SCI-TECH | Pandemic spending measures harm biodiversity, expert says
Government recovery spending continues to harm biodiversity, even as scientists show the importance of halting the loss of nature to prevent future pandemics.
OTTAWA, CANADA — Government recovery spending continues to harm biodiversity, even as scientists show the importance of halting the loss of nature to prevent future pandemics, according to the Convention on Biological Diversity (CBD) on Tuesday.
COVID-19 pandemic highlights the urgency of addressing biodiversity crisis with the climate crisis, and the need for transformative change, said the global body in charge of protecting the variety of life on Earth.
Many opportunities help build back better by integrating biodiversity in economic stimulus and recovery programs, but currently spending potentially harmful to biodiversity outweighs the volume of spending beneficial to biodiversity, it said.
“The links between pandemic risk and biodiversity add further weight to the rationale for addressing the drivers of biodiversity loss to prevent or reduce risk of future pandemics,” said CBD Executive Secretary Elizabeth Maruma Mrema.
“We are standing at a crossroads.
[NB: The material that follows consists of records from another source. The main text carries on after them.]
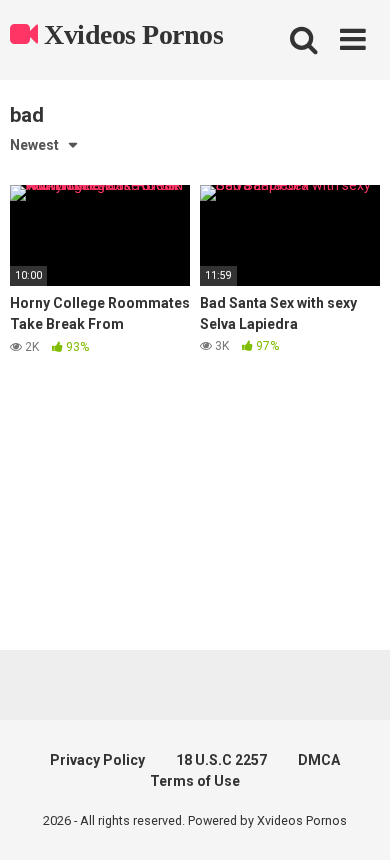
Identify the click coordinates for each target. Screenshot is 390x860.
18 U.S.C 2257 (221, 760)
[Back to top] (353, 819)
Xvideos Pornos (130, 34)
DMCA (319, 760)
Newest (34, 145)
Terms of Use (195, 781)
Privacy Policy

The way we steer our recovery out of this pandemic will either lock us into a business as a usual unsustainable path or will enable our societies to rebuild our relationship with nature and unlock its potential, ” she said.
The links between pandemic risk and biodiversity show the need for an inclusive, transdisciplinary and cross-sectoral One Health approach, as identified in the Fifth Edition of the Global Biodiversity Outlook 5, released in September 2020.
Pandemics and other emerging zoonoses cause more than a trillion dollars in economic damages annually, with COVID-19 already costing tens of trillions.
Conversely, change and increasing One Health surveillance are estimated to cost one or two orders of magnitude less than the damages pandemics produce. Thus, reducing disease risk through the conservation and sustainable use of biodiversity is highly cost-effective.
Measures implemented by governments aimed at protecting jobs and incomes, and to promote economic stimulus and recovery, are overwhelmingly potentially harmful to biodiversity and outweigh the volume of spending beneficial to biodiversity.
There is an overall tendency to introduce stimulus measures that threaten to drive further biodiversity loss, for example by weakening environmental regulations or increasing harmful subsidies. This is likely to be counterproductive in the long term since the further loss and degradation of biodiversity will likely increase pandemic risk and jeopardize the achievement of most of the Sustainable Development Goals.
“There are many opportunities for responses to COVID-19, including both short-term stimulus measures and longer-term approaches to ‘build back better’ to contribute to sustainable development, and reduce the risk of future pandemics,” said Mrema.